Source document:
____________

One of the most fascinating aspects of the book is the way in which it highlights the influence of socialist Tom Mann on John Curtin. Without Mann’s intellectual example, would Curtin have risen as far as he did as a political leader?
Tom Mann, the famed British labour leader and radical, visited Australian from 1902 to 1909. In 1906 he founded the Victorian Socialist Party, of which Curtin was a member. Mann’s intellectual influence on Curtin was clear. Mann was a deep thinker, an adaptive thinker, and one of generosity of spirit, including towards his opponents in the movement. Curtin certainly took on these traits.
Mann influenced Curtin’s thinking and helped to shape his socialism. Curtin reminisced on Mann’s greatness and influence throughout his life. But Curtin embarked on his own intellectual journey. I don’t think there is much doubt that Mann helped equip him with the tools to do so. But Mann and Curtin went in very different directions. Mann became a founder of the British Communist Party, and Curtin the leader of the ALP. It was a testament to their relationship that they retained a bond and a sense of comradeship, even though they came to very different perspectives on the future for labour.
Despite the clear idealism of both Curtin and Scullin, they were ambitious young men who wanted to ‘get ahead’ in the Labor Party. A strong theme in the book is the work both men did to become ‘noticed’ by the movers and shakers in their party and ultimately gain influence and position. In the 1900s and 1910s, how did a young political apprentice become noticed by their peers and potential mentors?
Ambition can fuel great change. Ambition should be a desired trait in our political leaders. But the question is: is the ambition of political leaders purely personal, or is their personal ambition driven by a desire to influence change and transform the lives of Australians for the better?
Curtin and Scullin were drawn into networks of powerful and influential figures of the ALP: Curtin as a socialist initially under the tutelage of Mann, and Scullin as part of the AWU-backed moderates cultivated by Ted Grayndler. They came to attention because of their beliefs and their convictions, and through these connections, came to act as intellectuals and powerbrokers of these sections of the movement.
They attracted the attention of these influential figures because they had genuine belief and conviction in the cause of labour. They wanted to change the world. It was noticed.
This was also a time when ideas within the Labor Party were hotly contested within its ranks, more so than today. What circumstances and processes made this possible?
It is important to remember that in the early twentieth century there was a huge amount of creative energy in Australian politics. A new country had been made with Federation, and there was excitement and contest over what that country would look like.
There were, of course, huge negatives to this creativity – one of the major points of confluence between conservatives, liberals, and labour alike was support for racist policies of exclusion and of dispossession. We should not forget or excuse that.
But there was also a sense that Australia was experimenting with new social and economic policies that could deliver a more egalitarian society than existed elsewhere.
In this context, Labor became the first workers’ party in the world to govern a nation. There was a sense that all things were possible ‘down under’. There was excitement in the air. Labor had a large and unwieldy organisation, made up of large and dedicated branches and affiliated unions. Activists of different persuasions came together in the party’s forums and debated pathways forward. There was an intellectual culture where what happened in a party conference could be decisive for the future of the party, and of the nation.

____________

Information supplied:
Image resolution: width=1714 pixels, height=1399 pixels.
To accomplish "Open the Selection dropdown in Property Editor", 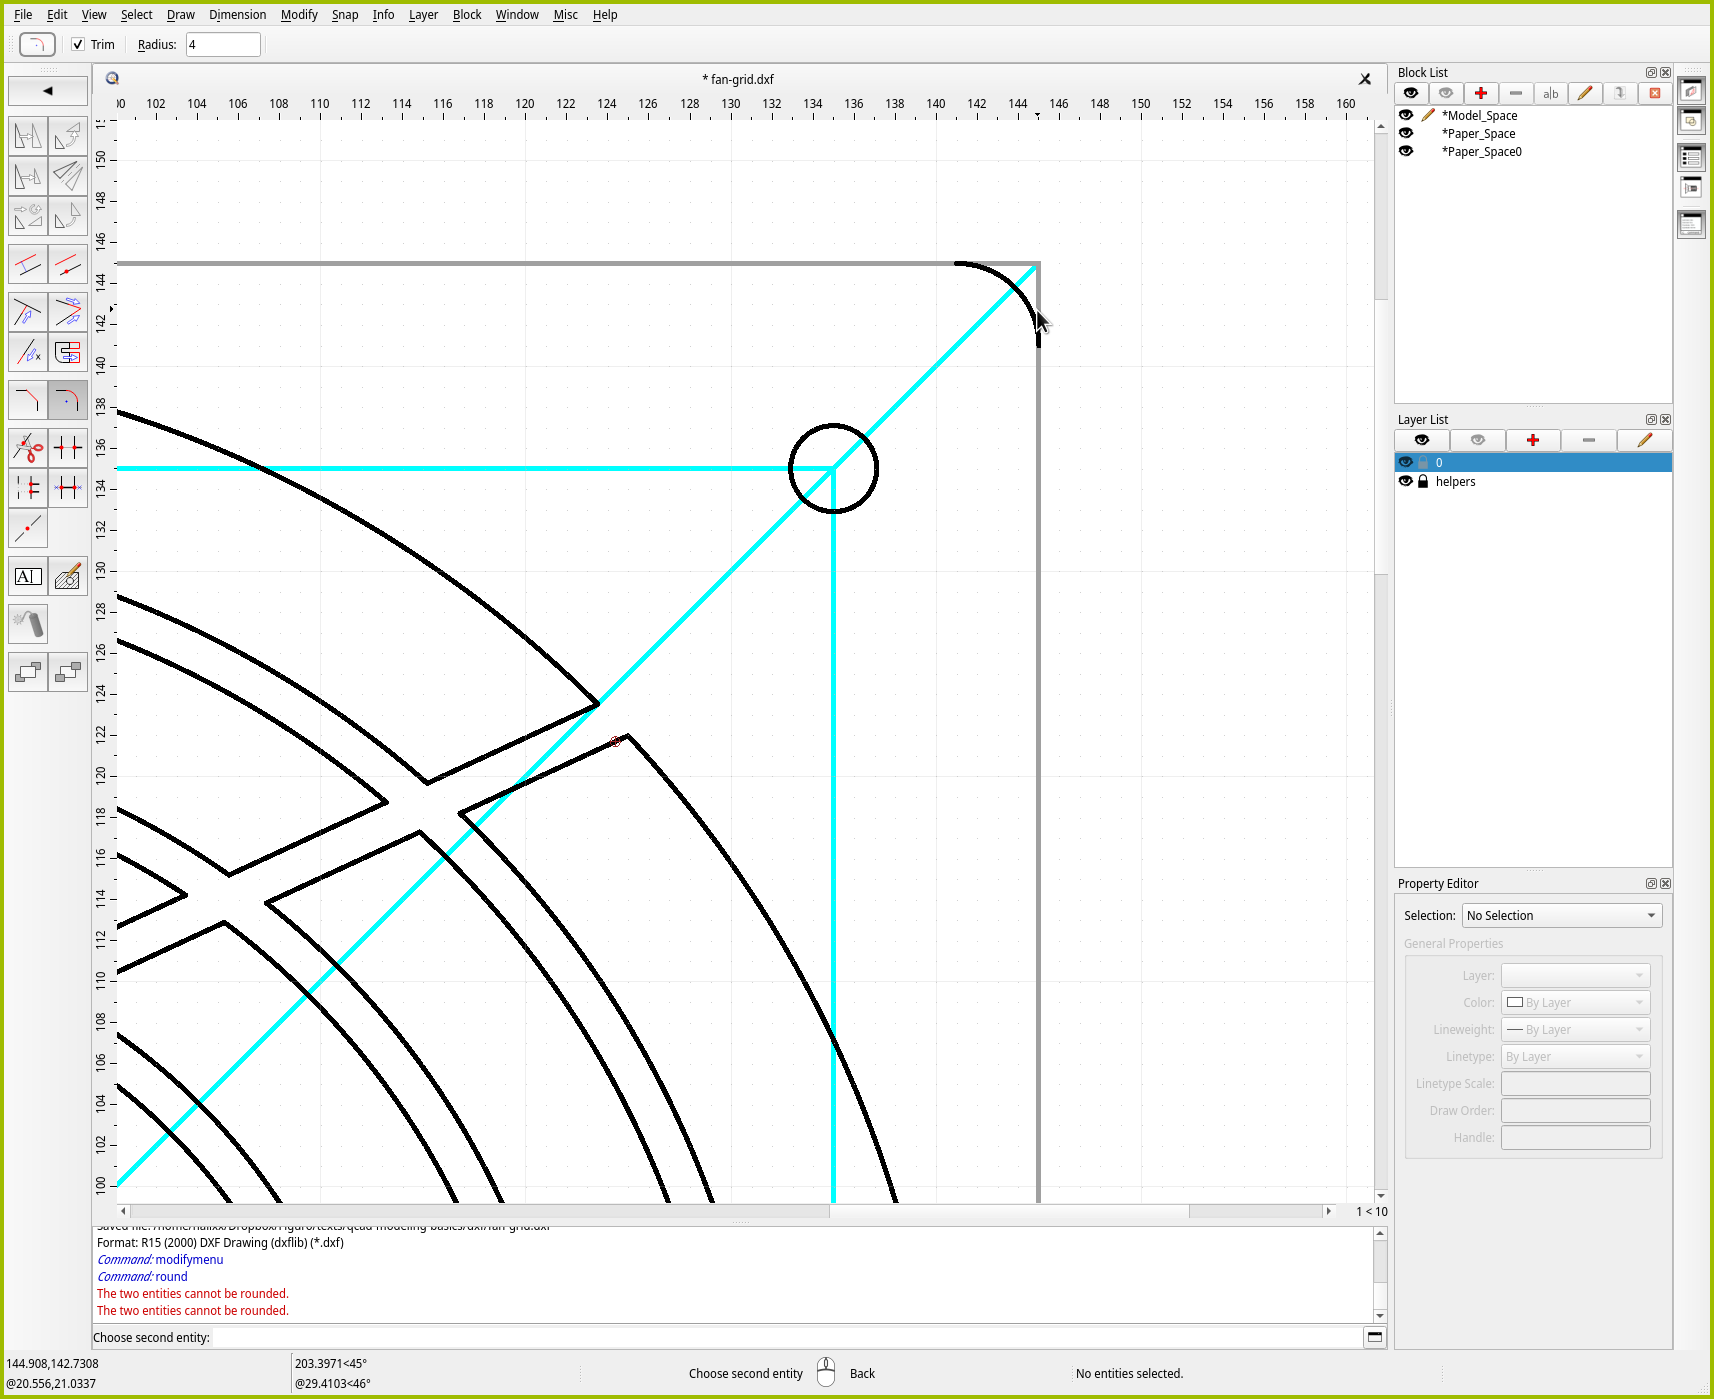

____________

Instructions:
[1] Name the traits of Tom Mann that the passage on Curtin, Scullin and Tom Mann says Curtin took on.
[2] In the passage on Curtin, Scullin and Tom Mann, why did Curtin and Scullin catch the eye of powerful figures in their party?
[3] Pick up the passage on Curtin, Scullin and Tom Mann after its last sentence and keep writing.
The data has nothing to do with the passage on Curtin, Scullin and Tom Mann.

Outputs by task:
[1]
- A deep thinker
- An adaptive thinker
- Generosity of spirit, including towards his opponents in the movement

[2] They had genuine belief and conviction in the cause of labour and wanted to change the world. Those beliefs were noticed and drew them into the networks of influential ALP figures.

[3]
This is the culture of creative contest that Curtin and Scullin came of political age in, and contributed to.
Did the Victorian-born Curtin’s decision to move to Western Australia alter his political and personal worldview?
Curtin’s worldview certainly changed after he moved to Western Australia. But it is difficult to ascribe this to geographical location alone. He was responsible for editing a labour newspaper backed by a moderate union, he did not have direct contact with friends and comrades from the Victorian Socialist Party, and he confronted different local issues. All this had an effect on him, no doubt. But so did the general passage of time, the responsibility of being a sitting MP, the long-term changes in the Australian and international economic situations at this point of history, and so on.
He certainly enjoyed the weather out west a lot more though.
What lessons did Scullin and Curtin draw from World War One, especially in terms of their reflections on the purpose of the ALP and the labour movement?
Each man drew different conclusions, but they agreed with one major point: the war had demonstrated that the government could intervene to direct the economy. Both drew from this the significant lesson that if the state could manage economic affairs to prosecute war, it could do so to take substantive action to ameliorate social want and deprivation. They differed over the scale of this, but in rejecting the market-reliant orthodoxies that prevailed over much economic thought at the time, they were strikingly similar.
Scullin is a largely forgotten figure today. Why, in your view, should Australians remember Scullin?
Scullin contributed to Australian public life over the course of decades. In the 1910s and 1920s he warned of the dangers successive governments were exposing Australia to through imprudent economic policy. Despite warning against such measures, he ultimately bore the cost of them when Australia was over-exposed to the Great Depression, mere weeks after he became Prime Minister. This was a difficult time for Scullin, and there are many potent critiques that can be made of his leadership. Yet he has unfairly had responsibility for the failings of the era cast upon him, erasing those decades of service from mind.
He should be remembered for all he contributed over the course of decades, as someone who helped to shape the ALP, and who pursued, often in circumstances of great difficulty, a project of creating a more equal Australia.
During his Prime Ministership, Curtin became close to Scullin. What was the significance of their wartime relationship?
During the Second World War Scullin was not a minister in Curtin’s government, but his office was located between Curtin’s and that of his Treasurer, Ben Chifley. Scullin had become an elder statesman of the party and a valued advisor to Curtin. He was someone who knew intimately what it was like to hold the responsibility of the prime ministership at a time of extraordinary crisis. On a variety of matters – conscription, tax, and so on – Scullin played an important role in supporting Curtin, and helping him to win the Labor caucus to his plans. The two men would also go walking together in Canberra, and Curtin had someone he could share the emotional and intellectual burden of the time with. After decades of political contest, in that time, they became mates.
Your book tends to suggest that the Australian Labor Party of the present day is out of touch with its constituents and lacks a clear alternative vision to the neoliberalism that permeates public policy. How can the history of the early party help the ALP find a way forward into the future?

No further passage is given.